Where the records below show a line containing "Emigrating (417, 1704)", start copying; end with the line containing "Swiss criminal records extract (731, 1647)", and copy it too.

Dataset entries

++++++++++

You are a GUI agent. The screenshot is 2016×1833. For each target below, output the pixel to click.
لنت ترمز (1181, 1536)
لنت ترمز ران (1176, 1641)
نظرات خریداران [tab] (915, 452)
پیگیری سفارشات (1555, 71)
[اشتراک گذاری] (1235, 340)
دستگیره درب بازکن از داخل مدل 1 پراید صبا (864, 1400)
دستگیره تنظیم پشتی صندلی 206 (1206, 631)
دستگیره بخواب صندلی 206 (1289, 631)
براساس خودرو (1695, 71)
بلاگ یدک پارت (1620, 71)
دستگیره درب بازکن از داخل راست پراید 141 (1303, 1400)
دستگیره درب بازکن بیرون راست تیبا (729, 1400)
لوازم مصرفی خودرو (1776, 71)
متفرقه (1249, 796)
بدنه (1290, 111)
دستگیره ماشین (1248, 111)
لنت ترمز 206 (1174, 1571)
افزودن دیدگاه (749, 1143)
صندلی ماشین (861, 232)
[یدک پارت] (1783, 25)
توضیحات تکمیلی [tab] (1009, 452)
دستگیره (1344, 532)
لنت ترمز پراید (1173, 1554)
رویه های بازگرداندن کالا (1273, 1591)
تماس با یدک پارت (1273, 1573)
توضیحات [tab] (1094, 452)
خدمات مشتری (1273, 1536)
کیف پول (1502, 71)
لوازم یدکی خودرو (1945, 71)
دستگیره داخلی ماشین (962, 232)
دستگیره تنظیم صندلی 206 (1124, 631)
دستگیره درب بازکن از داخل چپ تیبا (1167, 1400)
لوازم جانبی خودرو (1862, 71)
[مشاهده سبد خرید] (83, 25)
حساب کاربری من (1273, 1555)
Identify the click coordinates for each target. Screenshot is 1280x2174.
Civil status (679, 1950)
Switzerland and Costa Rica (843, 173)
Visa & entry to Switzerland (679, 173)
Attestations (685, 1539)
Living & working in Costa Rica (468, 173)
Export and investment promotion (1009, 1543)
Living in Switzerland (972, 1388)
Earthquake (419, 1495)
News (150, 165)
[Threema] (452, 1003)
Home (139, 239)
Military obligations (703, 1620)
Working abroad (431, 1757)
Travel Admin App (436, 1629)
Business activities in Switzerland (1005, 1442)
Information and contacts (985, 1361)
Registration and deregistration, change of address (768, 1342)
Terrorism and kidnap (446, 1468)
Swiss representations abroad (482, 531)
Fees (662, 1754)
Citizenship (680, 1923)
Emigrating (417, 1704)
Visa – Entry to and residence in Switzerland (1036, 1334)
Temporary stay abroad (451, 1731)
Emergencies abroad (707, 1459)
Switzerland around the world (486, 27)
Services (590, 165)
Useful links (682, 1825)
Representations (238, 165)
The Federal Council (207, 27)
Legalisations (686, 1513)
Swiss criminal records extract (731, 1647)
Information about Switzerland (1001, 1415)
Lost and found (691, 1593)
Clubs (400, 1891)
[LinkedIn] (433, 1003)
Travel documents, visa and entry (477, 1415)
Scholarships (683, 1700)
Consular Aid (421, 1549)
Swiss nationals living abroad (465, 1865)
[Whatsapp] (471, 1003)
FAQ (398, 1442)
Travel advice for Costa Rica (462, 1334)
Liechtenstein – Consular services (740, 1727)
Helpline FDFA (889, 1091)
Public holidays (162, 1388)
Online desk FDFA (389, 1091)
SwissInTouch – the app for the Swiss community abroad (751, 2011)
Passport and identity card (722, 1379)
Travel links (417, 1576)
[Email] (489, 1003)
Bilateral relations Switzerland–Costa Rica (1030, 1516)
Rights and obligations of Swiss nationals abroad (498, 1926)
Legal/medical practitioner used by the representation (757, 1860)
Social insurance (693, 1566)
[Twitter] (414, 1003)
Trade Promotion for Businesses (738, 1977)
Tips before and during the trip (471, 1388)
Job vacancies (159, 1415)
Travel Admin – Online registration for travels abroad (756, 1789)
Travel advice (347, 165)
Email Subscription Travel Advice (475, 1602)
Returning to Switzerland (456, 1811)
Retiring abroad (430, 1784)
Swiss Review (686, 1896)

++++++++++

§ **The answer**:
Emigrating (417, 1704)
Visa – Entry to and residence in Switzerland (1036, 1334)
Temporary stay abroad (451, 1731)
Emergencies abroad (707, 1459)
Switzerland around the world (486, 27)
Services (590, 165)
Useful links (682, 1825)
Representations (238, 165)
The Federal Council (207, 27)
Legalisations (686, 1513)
Swiss criminal records extract (731, 1647)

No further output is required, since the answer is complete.